**Required task:** According to the book reviews below, why does Cargill's novel stand apart from most Urban Fantasy? Answer in one to three sentences.

From demons and djinn, to ghosts and fairies and the personification of Austin in the form of a woman, Cargill somehow manages to throw together disparate mythologies and cultures into a story that is cinematic in scope (no surprise, really, considering he's a screenwriter) yet still intimate enough to make the reader involved in the characters' lives and emotional journey. As with his previous book, Cargill also intersperses chapters from scholarly works, in this case works by a "Dr. Thaddeus Ray, Ph.D." concerning the history and significance of the Aboriginal concept of Dreamwalking and the role of the Clever Men who straddle the line between our world and the Dreamtime, along with other "references" which tie into and deepen both the chapters that follow these side excursions as well as the story as a whole. The intertwining of these "scholastic" works grounds the story and adds an element of realism, setting Cargill's work apart from most Urban Fantasy. And I say that as a lover of UF. But whereas most UF is set in our world, is meant to be our world with the same set of rules just slightly tweaked by the addition of vampires, werewolves, elves, whathaveyou, you understand that none of it could ever happen. Cargill's storytelling, however, leaves a small nugget of doubt in your mind telling you that, should you turn the wrong corner at just the right time, in the right city, you might just run into something straight out of your worst nightmare.

Read from May 10-June 1, 2014
Reviewed for the Amazon Vine Program May 17, 2015

If you've ever wanted to walk in the footsteps of Charles Dickens, read this book and you will.

With this exhaustively researched tome, Judith Flanders has managed to plop the reader down in pre-Victorian London (despite what the title says; the author explains the discrepancy in her author's note) and give them a front-row seat to all the changes that occurred to that marvelous metropolis during the period in which Charles Dickens lived and wrote. Changes Dickens witnessed firsthand as he roamed the streets, memorizing every cobblestone, every inch of macadam, every plank of wood and concrete paver in his path. The man was famous for his intimate knowledge of the roads beneath his boots: It was said you could set him down on any corner in London and he could tell you the exact location using the encyclopedia of smells, sounds, and textures he'd gathered through his daily walks. Using not just his life but excerpts of his works, Flanders presents to us the city Dickens loved and lived in as well as the city as he hoped it could be.

Much like Ancient Rome, Londoners of this period spent most of their time outside the home either from desire or necessity, doing their cooking, eating, washing, working, playing, and even dying on the variously paved streets of the city. With the two-pronged approach of showing us London through Dickens' reality and his fiction, we are exposed to the cruel dichotomy created by the cheek-by-jowl nature of businessmen walking to work on streets on which prostitutes plied their trade; indigent or immigrant children playing games on streets strewn with mounds of horse droppings, raw sewage, even the bodies of dead animals; grand, stately townhomes surrounding quiet squares lined with trees and gardens sitting at the back of overcrowded, underfunded slums and tenements where the residents lived, worked, and died crowded by the dozens into shoebox-sized rooms.

**Supplied data:**
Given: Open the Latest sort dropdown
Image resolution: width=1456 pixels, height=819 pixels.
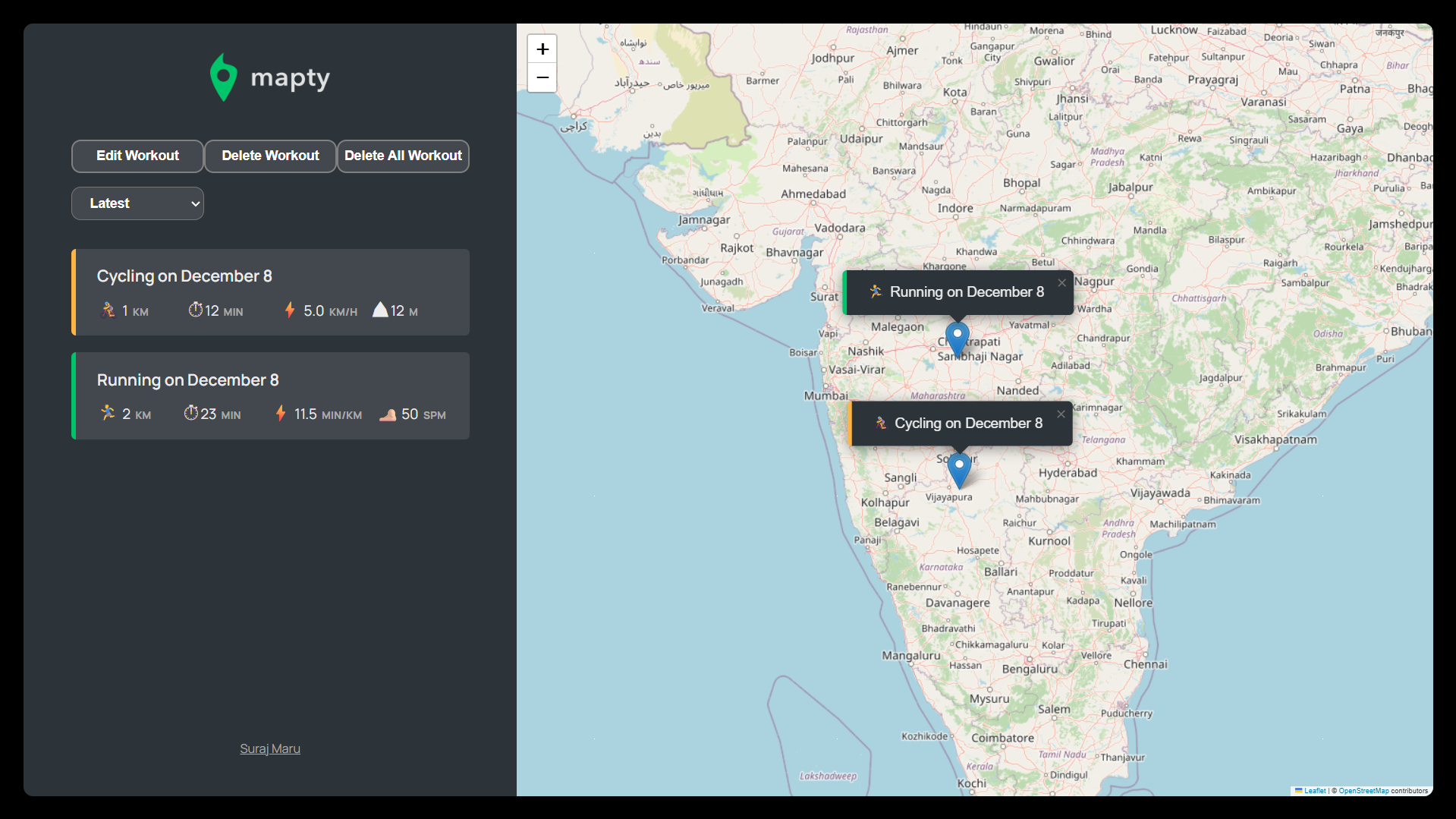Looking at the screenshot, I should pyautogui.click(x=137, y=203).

**Final result:** Cargill intersperses "scholastic" chapters, such as works by "Dr. Thaddeus Ray, Ph.D." on Aboriginal Dreamwalking, which ground the story and add realism. With most Urban Fantasy you understand that none of it could ever happen. Cargill's storytelling instead leaves a nugget of doubt that you might turn the wrong corner and run into something from your worst nightmare.